Entre os economistas esse debate já deveria ter sido superado, pelo menos desde 1936, com a publicação da Teoria Geral do Emprego, do Juro e da Moeda, de John Maynard Keynes. Hoje, vivemos uma crise econômica em que os capitalistas não enxergam mais oportunidade de vender o que eles têm para produzir. Então, a resposta é reduzir a produção, demitir trabalhadores, diminuir a compra de insumos, o que gera uma espiral recessiva. Dentro de um sistema sem intervenção, os detentores dos meios de produção gastam dinheiro apenas quando veem oportunidade de ganhar dinheiro com o investimento produtivo. A solução para a falta de compradores é que exista outro agente econômico que complemente o gasto agregado. Este papel seria do Estado que, na proposta de Keynes, deveria compensar a desaceleração econômica aumentando o seu próprio gasto, devolvendo assim o motivo para que os capitalistas voltem a produzir. Mas, para isso, é preciso entender que o governo não enfrenta restrições financeiras para gastar. Só percebemos isso a partir da compreensão de que a moeda é uma dívida pública, em vez de um ativo escasso do governo.

Considerando a perspectiva otimista proposta em seu estudo, o que muda diante da atual conjuntura do país?

Quando fizemos o estudo, imaginávamos que ainda teríamos espaço para implementar uma proposta mais funcional no Brasil. No entanto, o cenário atual é muito preocupante. Assusta-me muito a discussão da privatização de certos ativos públicos como forma de obter recursos para reduzir a dívida pública. Além disso, os cortes de investimentos são absolutamente assustadores e as propostas de enxugamento dos gastos públicos possivelmente inviabilizarão o projeto de saúde universal que tantos de nós consideramos indispensável a uma sociedade minimamente civilizada. Em outras palavras: faltarão recursos para a realização do mínimo em relação à universalidade que esperava-se garantir à sociedade brasileira.

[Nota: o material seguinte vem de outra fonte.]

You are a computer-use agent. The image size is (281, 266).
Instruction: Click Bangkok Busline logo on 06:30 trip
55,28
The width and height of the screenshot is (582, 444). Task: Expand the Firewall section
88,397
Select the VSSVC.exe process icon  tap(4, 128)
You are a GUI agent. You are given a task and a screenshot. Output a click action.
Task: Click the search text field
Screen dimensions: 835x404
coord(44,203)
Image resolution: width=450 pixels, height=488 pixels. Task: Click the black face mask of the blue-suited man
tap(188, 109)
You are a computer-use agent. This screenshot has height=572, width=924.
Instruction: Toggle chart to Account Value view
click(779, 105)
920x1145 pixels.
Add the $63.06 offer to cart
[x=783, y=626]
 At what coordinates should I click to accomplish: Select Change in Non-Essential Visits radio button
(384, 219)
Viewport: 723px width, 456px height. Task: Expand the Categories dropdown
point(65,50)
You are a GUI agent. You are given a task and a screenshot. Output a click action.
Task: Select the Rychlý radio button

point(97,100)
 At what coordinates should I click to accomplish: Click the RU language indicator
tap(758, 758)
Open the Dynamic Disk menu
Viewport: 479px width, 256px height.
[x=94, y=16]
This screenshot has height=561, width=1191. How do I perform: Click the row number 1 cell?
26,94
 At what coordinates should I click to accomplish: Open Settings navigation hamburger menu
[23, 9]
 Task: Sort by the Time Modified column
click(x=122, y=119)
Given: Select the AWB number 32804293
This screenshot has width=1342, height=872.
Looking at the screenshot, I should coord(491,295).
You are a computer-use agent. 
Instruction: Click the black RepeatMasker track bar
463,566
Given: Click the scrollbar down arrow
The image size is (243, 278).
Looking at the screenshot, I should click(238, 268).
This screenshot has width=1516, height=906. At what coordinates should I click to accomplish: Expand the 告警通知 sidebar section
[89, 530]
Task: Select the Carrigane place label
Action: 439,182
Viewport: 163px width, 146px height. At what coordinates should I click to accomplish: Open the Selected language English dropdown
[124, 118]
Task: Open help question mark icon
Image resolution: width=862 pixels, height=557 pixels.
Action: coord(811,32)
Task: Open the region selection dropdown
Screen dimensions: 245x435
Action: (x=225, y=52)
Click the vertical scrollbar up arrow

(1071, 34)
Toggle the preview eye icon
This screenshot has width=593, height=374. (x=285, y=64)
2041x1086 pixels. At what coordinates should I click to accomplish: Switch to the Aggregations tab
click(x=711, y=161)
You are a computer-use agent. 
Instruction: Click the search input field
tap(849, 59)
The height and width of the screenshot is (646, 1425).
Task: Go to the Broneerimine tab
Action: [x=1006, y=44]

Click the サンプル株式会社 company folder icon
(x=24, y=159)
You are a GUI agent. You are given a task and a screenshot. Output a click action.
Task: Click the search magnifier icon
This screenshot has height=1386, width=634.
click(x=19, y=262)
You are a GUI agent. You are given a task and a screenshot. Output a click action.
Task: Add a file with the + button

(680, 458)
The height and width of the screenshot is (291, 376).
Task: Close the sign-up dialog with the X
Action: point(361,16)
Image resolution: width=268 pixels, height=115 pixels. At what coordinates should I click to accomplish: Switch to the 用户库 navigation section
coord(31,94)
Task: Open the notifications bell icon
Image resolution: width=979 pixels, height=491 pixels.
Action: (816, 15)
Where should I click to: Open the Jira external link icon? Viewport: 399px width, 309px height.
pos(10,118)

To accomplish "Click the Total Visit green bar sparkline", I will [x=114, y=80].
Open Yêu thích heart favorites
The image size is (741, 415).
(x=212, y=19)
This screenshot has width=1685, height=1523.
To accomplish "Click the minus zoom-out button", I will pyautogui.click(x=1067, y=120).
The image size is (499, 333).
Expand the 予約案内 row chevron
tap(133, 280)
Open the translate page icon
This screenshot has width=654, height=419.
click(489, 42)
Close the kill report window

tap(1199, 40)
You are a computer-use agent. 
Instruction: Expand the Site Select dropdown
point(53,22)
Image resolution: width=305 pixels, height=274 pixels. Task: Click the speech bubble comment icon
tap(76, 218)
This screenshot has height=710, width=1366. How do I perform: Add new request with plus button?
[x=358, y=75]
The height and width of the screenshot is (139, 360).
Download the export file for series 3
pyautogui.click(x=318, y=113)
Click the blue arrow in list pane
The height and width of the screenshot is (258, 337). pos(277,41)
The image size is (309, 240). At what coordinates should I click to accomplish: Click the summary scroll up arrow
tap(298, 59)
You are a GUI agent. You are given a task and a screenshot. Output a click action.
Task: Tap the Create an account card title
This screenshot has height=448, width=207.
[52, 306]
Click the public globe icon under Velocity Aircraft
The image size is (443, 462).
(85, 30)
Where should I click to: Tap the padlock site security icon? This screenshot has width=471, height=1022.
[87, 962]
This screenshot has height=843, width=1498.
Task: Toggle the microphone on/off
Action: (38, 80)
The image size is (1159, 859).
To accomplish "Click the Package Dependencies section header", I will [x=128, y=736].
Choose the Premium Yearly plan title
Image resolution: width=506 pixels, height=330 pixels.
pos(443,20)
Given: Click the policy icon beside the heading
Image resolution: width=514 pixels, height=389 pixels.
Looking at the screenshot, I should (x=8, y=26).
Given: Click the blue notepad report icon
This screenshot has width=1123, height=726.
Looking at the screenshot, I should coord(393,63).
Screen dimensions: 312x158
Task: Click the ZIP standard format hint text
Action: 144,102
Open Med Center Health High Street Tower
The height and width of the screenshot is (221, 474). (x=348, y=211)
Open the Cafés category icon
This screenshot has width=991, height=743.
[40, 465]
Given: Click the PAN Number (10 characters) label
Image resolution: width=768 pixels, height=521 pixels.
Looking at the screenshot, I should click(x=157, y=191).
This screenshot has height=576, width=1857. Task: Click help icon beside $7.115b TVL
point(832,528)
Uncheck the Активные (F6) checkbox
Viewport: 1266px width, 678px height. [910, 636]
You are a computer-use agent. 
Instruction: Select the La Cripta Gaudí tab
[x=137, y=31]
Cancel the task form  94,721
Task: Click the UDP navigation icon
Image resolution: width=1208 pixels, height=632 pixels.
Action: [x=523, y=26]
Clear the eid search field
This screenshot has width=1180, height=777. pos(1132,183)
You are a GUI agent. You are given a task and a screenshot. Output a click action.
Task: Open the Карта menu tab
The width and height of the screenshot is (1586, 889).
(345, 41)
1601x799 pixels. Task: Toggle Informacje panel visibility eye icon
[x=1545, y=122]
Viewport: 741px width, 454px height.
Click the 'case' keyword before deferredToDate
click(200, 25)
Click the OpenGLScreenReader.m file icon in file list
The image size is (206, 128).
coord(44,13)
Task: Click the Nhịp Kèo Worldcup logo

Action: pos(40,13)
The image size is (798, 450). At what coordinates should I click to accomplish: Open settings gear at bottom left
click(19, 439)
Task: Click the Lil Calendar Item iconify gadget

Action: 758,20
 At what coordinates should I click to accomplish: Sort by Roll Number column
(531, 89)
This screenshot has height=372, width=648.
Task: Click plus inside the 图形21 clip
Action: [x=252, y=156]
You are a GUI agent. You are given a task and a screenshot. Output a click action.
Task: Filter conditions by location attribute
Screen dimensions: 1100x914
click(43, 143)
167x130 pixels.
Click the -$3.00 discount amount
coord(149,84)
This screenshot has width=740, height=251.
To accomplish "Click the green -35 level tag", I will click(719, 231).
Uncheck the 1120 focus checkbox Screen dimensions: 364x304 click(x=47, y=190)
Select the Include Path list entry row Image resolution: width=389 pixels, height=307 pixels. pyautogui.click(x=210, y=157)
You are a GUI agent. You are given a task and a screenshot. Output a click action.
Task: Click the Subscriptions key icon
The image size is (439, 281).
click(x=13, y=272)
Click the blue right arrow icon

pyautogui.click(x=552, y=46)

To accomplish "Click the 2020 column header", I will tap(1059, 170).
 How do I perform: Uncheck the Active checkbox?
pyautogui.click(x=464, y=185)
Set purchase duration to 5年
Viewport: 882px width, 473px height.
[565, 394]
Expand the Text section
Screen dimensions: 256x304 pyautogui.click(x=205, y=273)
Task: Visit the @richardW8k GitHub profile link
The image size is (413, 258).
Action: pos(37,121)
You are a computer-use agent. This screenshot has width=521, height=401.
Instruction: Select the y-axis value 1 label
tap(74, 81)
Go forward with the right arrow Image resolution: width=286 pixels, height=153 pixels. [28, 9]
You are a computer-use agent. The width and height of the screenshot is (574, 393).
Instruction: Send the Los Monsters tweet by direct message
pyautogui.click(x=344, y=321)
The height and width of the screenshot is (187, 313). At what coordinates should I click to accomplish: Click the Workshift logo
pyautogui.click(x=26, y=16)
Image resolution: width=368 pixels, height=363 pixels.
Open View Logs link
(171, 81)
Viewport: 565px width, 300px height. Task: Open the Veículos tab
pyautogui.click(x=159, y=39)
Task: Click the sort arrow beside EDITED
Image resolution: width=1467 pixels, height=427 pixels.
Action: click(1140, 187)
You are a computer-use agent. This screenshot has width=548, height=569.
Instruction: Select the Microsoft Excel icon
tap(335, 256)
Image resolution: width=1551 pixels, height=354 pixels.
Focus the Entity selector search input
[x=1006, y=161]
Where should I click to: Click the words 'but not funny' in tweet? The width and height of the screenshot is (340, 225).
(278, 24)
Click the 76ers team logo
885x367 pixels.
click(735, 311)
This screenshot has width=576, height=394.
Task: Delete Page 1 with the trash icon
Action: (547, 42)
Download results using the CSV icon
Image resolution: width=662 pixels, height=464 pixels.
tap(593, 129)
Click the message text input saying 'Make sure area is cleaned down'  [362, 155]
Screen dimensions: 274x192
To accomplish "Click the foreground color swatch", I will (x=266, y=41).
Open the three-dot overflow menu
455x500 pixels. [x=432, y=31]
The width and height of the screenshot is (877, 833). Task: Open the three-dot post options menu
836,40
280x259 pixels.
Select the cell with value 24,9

Por isso, vejo as soluções baseadas em parcerias com o setor privado para oferecer serviços públicos como algo desnecessário e potencialmente destrutivo do ponto de vista da sociedade que gostaríamos de construir. O único objetivo de quem elabora uma política de saúde deveria ser promover a boa saúde da população. No momento em que as preocupações se voltarem para resultados financeiros, poderemos ser obrigados a abrir mão do que realmente importa. De um lado, estaria a eficácia do que propõe a política de saúde, que é promover atendimentos de qualidade para a maior parte da população. De outro, haveria a preocupação com reduzir custos e maximizar receitas. Os objetivos podem se tornar concorrentes. O Sistema Único de Saúde (SUS) já exigia um aumento do seu financiamento antes mesmo da adoção do conservadorismo fiscal pelo governo brasileiro. Qualquer iniciativa no sentido oposto impactará o sistema de forma muito negativa. Possivelmente, até inviabilizará a proposta constitucional de oferecer saúde universal e de qualidade para a população brasileira. Não haverá dinheiro para a nossa saúde e a consequência será o sucateamento do nosso sistema único.